Miss Tinkham went off with two dollars in search of an accommodating male. She returned with the beer in a few moments and handed Mrs. Rasmussen the fifty cents change.
“Better make this one last,” the treasurer said. “Only six-fifty.”
“Let’s drink to Dancing Home!” Miss Tinkham said. “Even if we can’t win the daily double, he’s sure to pay us over six hundred.”
“Who says we can’t win the daily double?” Mrs. Feeley said. “We bought a ticket for it, didn’t we?”
“Both horses have to win,” Miss Tinkham reminded her.
“Well, by God, we put out ten dollars on that daily-double ticket an’ they gotta give us somethin’ back on it! Half, anyway…when this second horse wins.”
“I don’t think it’s customary, but we can ask,” Miss Tinkham said. “They’re getting ready for the second race now.

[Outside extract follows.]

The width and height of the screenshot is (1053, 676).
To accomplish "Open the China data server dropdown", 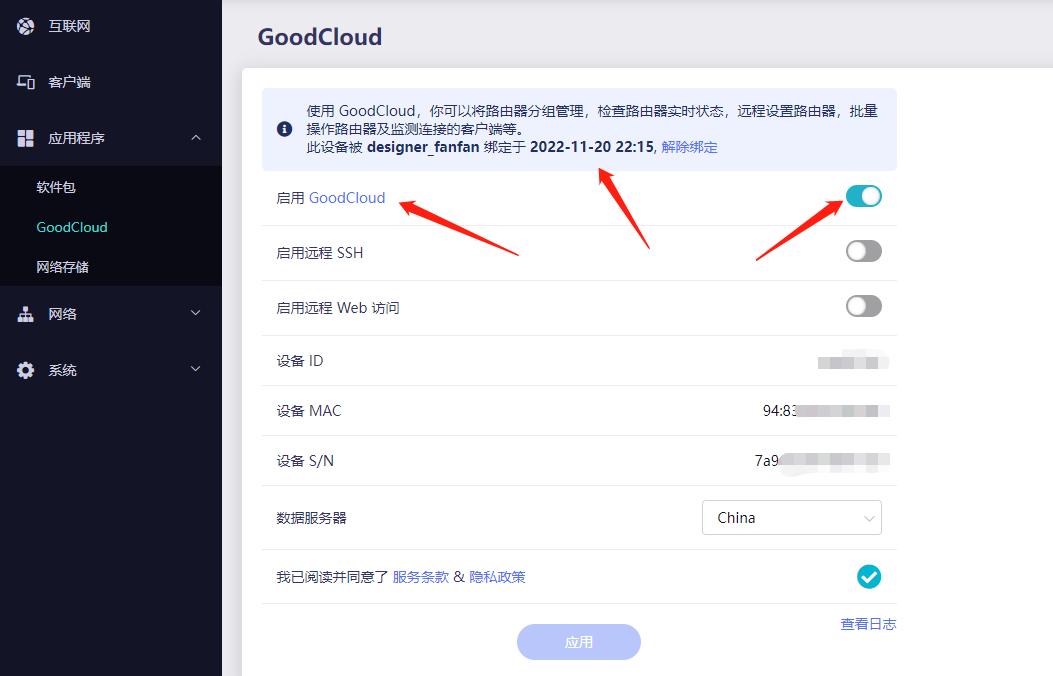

I don’t think I’ll look this time. Perhaps it annoys the horse to have us admonishing him: it shows a certain lack of confidence on our part.”
“I’m losin’ my confidence in horseflesh mighty fast.” Mrs. Feeley stood up on the box. “This beetle better do somethin’ in this race! What’s his number?”

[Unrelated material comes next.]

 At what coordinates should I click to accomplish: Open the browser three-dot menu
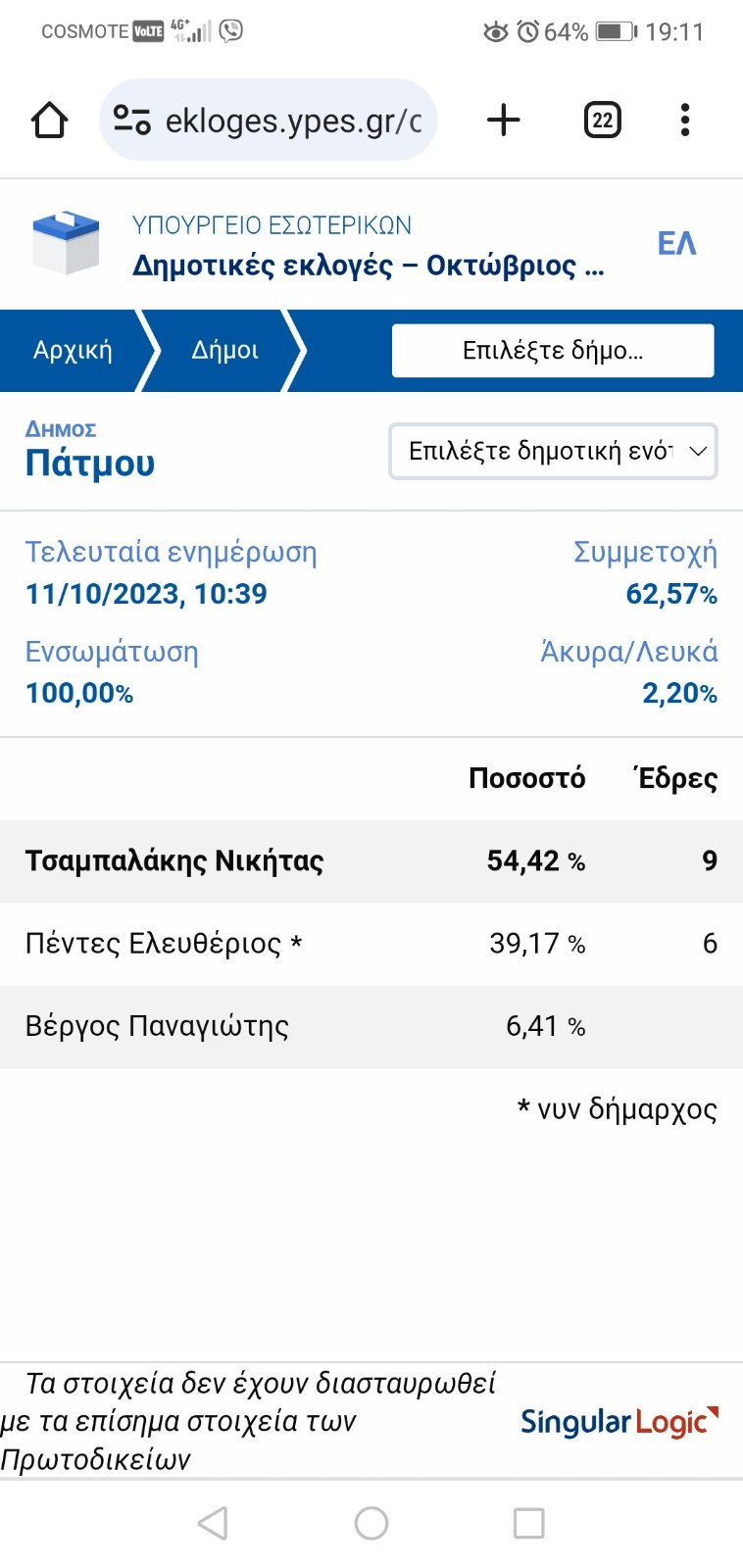[685, 121]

“Five,” Miss Tinkham said.
“Come on, Five!” Mrs. Feeley shouted. “Stretch them legs!”
Dancing Home arched his graceful neck and stretched his legs as per instructions. His performance drew an anguished shriek from Mrs. Feeley. The people in the grandstand and the announcer were shouting at his performance, too. He was running beautifully and quite fast, except for one slight peculiarity: he was running the wrong way.
“Turn around!” Mrs. Feeley screamed. “What’s your name? Corrigan? Goddam fool! Runnin’ backwards!” She sat down on the box with a thud. The laughter of the crowd struck her with great bitterness.
“Who finally won?” Mrs. Rasmussen asked.
“The favorite. Surrender,” Miss Tinkham said, “but he was hardly worth the bother. He only paid twenty cents on a two-dollar bet.”
“We won’t surrender!” Mrs. Feeley said. “You sure they won’t give us nothin’ on that daily-double ticket?”
“Quite positive.”
“Where do we go from here?” Mrs. Rasmussen said. “Six dollars.”
“Shoot the works,” Mrs. Feeley said. “That ain’t enough to do us any good, an’ we’re sure to win this time. We’ll just bet a buck at a time instead o’ two.”
“Two-dollar tickets are the smallest they sell.”
“Should we each pick a horse in the next race an’ play two bucks apiece?” Mrs. Rasmussen said.
“That is a little reckless, considering the precarious financial situation,” Miss Tinkham said.
“Yeup. Guess we better take one in each o’ the three next races. Should we go by them odds again? Don’t look like we made out so hot, somehow.”
“I think it is time we abandoned that system,” Miss Tinkham said. “Let us rely on our feminine intuition and our innate psychic powers! I shall read aloud the names of the horses running in the next race, and if one name rings a bell, we will bet on the hunch. Is that agreeable?”